小学生のお子さんが、足が遅いことを気にしていませんか?
短距離走の場合、もしかするとスタンディングスタートのときに構える姿勢がよくないのかもしれません。
お子さんと一緒にスタートのときに構える姿勢を確認してみてください。
2021年に発表された研究論文(参考文献1)によると、スタート姿勢のとき、構える腕と足の位置が左右同じであった場合は、スタート後に効率よく加速できないことが報告されています。
このようなスタートの姿勢に問題がある小学生は全体の半分程度いる可能性があります。
スタート時の姿勢は、前方に構えた腕と逆側の足を前方に構える姿勢(腕と足の位置が左右対称)が好ましく、スタート後の速度の立ち上がりが大きく、タイムがよくなることが期待できます。
もし、お子さんのスタートのときの姿勢が構える腕と足の位置が左右同じであった場合は、腕と足の位置が左右対称となるように改善してみてください。
これだけで足が速くなくかもしれませんよ。
小学生が速く走るためにはスタートのときに構える姿勢が重要
2021年の研究論文(参考文献1)では男女20名の小学生を対象に、短距離走のスタート動作について調べた研究結果が報告されています。
その結果、スタート時において構える腕と足の位置が左右対称のスタート動作を行っていない小学生は、男女ともに約半数ずつ存在していたそうです。
スタート時において構える腕と足の位置が左右対称のスタート動作を行っていない小学生を対象に、腕と足の位置が左右対称となるように指導を行った結果、スタート後の速度の立ち上がりが有意に大きくなったことが報告されています。

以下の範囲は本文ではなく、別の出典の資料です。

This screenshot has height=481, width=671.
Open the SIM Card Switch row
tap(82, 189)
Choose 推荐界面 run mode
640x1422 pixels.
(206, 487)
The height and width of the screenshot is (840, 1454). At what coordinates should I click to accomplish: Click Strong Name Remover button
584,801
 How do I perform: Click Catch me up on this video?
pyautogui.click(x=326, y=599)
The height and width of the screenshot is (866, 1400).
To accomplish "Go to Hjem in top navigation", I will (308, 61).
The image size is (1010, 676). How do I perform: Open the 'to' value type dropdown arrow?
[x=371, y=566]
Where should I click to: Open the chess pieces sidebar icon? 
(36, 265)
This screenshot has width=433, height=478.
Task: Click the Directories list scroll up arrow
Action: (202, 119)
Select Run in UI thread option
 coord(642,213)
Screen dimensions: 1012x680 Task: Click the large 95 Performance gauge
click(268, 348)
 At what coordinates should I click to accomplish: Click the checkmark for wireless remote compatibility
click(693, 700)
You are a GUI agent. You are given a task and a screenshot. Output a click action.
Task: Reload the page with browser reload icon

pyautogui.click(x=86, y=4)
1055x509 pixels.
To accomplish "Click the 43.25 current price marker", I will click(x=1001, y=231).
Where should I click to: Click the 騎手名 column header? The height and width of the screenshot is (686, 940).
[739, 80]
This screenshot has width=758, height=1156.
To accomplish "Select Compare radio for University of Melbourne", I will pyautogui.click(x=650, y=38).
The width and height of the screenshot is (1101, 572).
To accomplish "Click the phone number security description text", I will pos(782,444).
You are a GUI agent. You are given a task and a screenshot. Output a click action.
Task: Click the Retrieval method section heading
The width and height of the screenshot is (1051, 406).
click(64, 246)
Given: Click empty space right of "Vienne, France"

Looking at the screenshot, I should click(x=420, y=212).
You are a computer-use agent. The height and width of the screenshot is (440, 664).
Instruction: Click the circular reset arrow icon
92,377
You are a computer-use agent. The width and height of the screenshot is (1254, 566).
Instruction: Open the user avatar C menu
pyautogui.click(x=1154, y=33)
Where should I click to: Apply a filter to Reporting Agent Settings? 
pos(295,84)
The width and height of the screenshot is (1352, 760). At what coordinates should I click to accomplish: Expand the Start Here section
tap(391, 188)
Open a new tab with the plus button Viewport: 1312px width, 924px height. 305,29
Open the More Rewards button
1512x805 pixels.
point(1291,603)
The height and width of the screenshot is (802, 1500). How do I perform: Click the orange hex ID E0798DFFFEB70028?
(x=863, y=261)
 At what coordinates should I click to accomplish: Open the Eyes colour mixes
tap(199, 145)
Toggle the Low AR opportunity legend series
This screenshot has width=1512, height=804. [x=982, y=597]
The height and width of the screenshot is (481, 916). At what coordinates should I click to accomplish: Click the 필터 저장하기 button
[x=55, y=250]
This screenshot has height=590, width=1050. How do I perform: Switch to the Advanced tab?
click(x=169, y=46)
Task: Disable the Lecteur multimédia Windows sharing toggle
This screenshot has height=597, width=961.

どうして構える腕と足の位置が左右対称のスタート姿勢がいいの?
短距離で早く走るためには腕振りが重要な役割をします。
腕振りは身体のねじれを防止して、前方への推進力獲得につながります(参考文献1-3)。
構える腕と足の位置が左右同じスタート姿勢の場合は、走る時の腕振り機能を働かせるために、前方に構えた腕を一度後方に振る必要があります。
そのため、余計な腕振り動作の分、スタート後の速度の立ち上がりが小さくなります。
一方、構える腕と足の位置が左右対称のスタート姿勢の場合は、腕振り動作にスムーズに移ることができ、スタート後の速度の立ち上がりが大きくなります。
短距離走は走る距離が短いので、スタート後の速度の立ち上がりが結果に大きく影響します。
まとめ
短距離走で早く走るためには、スタンディングスタートのときに構える姿勢が大切です。
スタート時の構えは、前方に構えた腕と逆側の足を前方に構える姿勢(腕と足の位置が左右対称)が好ましく、スタート後の速度の立ち上がりが大きく、タイムがよくなることが期待できます。
一度、お子さんと一緒にスタートのときに構える姿勢を確認してみてくださいね。
参考文献
- 日置佑輔ら. 小学生児童の短距離走におけるスタート時の姿勢が加速局面の走速度に及ぼす影響. 岐阜大学教育学部研究報告(自然科学) 2021 45:57-62.
- 伊藤章. 走りにおける腕の役割. 体育の科学 1991 41:688-692.
- 木越清信. 短距離走における腕振り動作の反動効果が疾走速度に及ぼす影響. 筑波大学体育系紀要 2015 38:133-138.